Texto de estudio -
__________________________________________________
Alba Piñeiro
La ignorancia
"Solo sé que no sé nada", dijo Sócrates, con la humildad de reconocer que es mucho todo aquello que no se sabe. Terminando septiembre, en el Parlamento Gallego fuimos testigos de cómo los políticos se llamaban ignorantes mutuamente. Ambos tenían razón, porque en cualquier caso todos ignoramos algo. Sin embargo, no todos ignoramos lo mismo, ni de la misma forma.
No conocer un dato concreto sobre la antigua Roma no nos convierte en ignorantes, desde que en una situación determinada tengamos una actitud lógica y razonable. Sí nos convertiría en algo peor que iletrados el hecho de conocer el dato y por pereza, falta de moral o ética, repetir la misma conducta poco positiva. Ahora bien, la ignorancia supina vendría a ser no saber algo, actuar como no se debe y simultáneamente, creerse perfectos y muy entendidos.
__________________________________________________
Registros de datos -
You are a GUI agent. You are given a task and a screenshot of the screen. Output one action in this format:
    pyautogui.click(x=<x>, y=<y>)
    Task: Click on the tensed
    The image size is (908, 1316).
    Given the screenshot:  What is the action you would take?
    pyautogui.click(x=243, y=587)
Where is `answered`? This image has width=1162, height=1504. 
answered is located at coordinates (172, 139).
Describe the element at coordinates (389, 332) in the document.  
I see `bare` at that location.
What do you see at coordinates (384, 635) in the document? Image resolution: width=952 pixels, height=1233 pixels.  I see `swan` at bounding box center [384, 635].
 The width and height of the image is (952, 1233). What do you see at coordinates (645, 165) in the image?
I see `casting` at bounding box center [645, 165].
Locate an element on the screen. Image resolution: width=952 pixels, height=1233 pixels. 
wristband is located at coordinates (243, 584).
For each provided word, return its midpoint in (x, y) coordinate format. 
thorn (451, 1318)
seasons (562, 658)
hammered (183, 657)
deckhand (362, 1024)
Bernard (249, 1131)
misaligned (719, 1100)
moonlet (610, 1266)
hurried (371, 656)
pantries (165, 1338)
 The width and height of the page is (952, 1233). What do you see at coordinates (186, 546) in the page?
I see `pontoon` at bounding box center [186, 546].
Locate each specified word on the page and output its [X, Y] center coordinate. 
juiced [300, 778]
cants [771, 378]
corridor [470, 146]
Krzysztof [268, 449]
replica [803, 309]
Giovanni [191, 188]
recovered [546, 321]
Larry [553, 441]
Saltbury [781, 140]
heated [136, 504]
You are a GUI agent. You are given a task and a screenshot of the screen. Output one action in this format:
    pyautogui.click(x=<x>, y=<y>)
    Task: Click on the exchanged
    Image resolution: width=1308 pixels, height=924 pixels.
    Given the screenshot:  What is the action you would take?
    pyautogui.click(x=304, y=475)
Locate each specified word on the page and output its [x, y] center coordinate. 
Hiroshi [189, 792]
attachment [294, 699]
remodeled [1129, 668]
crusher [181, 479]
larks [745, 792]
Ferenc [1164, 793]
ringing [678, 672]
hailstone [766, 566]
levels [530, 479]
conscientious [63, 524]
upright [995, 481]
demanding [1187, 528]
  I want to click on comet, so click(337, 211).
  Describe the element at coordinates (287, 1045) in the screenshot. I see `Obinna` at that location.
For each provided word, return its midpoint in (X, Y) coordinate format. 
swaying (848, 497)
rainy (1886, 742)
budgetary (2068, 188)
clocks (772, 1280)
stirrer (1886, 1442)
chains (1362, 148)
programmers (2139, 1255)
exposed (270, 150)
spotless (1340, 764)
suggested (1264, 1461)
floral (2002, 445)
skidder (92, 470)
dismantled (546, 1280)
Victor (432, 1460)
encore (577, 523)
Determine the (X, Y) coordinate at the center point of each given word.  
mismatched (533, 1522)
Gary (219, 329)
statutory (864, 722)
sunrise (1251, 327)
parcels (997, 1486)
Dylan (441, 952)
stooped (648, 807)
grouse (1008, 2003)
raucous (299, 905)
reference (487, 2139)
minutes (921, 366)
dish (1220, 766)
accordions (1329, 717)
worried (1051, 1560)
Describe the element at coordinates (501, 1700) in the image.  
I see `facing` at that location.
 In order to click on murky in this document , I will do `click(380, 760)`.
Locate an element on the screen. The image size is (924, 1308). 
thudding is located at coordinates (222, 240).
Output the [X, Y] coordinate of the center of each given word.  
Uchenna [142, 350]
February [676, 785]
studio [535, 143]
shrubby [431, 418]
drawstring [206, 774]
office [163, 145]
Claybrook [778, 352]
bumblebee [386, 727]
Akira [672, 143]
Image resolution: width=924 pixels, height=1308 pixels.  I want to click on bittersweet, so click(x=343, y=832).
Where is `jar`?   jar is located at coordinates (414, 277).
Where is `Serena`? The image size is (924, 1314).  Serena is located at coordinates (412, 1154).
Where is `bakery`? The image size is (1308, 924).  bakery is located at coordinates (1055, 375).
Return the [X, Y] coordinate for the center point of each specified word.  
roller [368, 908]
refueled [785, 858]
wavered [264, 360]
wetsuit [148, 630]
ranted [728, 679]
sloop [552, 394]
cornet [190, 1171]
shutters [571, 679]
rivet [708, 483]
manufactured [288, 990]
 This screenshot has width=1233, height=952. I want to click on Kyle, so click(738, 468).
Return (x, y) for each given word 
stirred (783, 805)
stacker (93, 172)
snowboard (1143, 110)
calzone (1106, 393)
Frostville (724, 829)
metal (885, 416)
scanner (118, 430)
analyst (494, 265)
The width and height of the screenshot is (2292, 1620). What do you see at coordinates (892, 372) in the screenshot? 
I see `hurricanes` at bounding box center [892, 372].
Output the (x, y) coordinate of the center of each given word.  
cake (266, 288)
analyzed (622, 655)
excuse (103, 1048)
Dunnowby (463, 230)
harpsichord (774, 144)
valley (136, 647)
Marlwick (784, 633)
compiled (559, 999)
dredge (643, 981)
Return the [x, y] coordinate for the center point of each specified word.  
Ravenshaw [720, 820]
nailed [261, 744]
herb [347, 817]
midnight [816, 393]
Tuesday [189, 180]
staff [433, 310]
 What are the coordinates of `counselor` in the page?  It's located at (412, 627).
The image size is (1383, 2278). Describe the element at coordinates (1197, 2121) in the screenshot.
__________________________________________________
Encargo de trabajo 1 -
Reproduce sin cambios el fragmento del texto sobre la ignorancia que va desde "No conocer un" hasta "y muy entendidos.".
Encargo de trabajo 2 -
Escribe la continuación del texto sobre la ignorancia a partir de su última oración.

Respuesta esperada 1 -
No conocer un dato concreto sobre la antigua Roma no nos convierte en ignorantes, desde que en una situación determinada tengamos una actitud lógica y razonable. Sí nos convertiría en algo peor que iletrados el hecho de conocer el dato y por pereza, falta de moral o ética, repetir la misma conducta poco positiva. Ahora bien, la ignorancia supina vendría a ser no saber algo, actuar como no se debe y simultáneamente, creerse perfectos y muy entendidos.

Respuesta esperada 2 -
Saber mucho no lo es todo. También están los valores. Alguien con una vastísima cultura, pero con una carencia total de educación, respeto hacia los demás o consideración no es una persona socialmente constructiva, hay que alejarse de su presencia, pues todos sus conocimientos los empleará para acrecentar el mal cultivándolo. Recordemos también que la cultura nos hace más cultos, no más inteligentes. Podemos tener una carrera y ahogarnos en situaciones simples o convertir en superficiales cuestiones muy complejas hasta el punto de degradar nuestro entorno, por no haber analizado el contexto con el suficiente detenimiento. Los títulos académicos o las altas calificaciones conseguidas en ellos no son, ni mucho menos, una garantía de no ser un ignorante, según su ausencia no es una garantía de serlo: la inteligencia puede estar en cualquier parte, sea en una casa-cuna de la zona más oriental de Asia, sea en el frutero de la esquina de nuestra calle que no ha querido estudiar, no por tonto, sino porque el sistema era para él inflexible.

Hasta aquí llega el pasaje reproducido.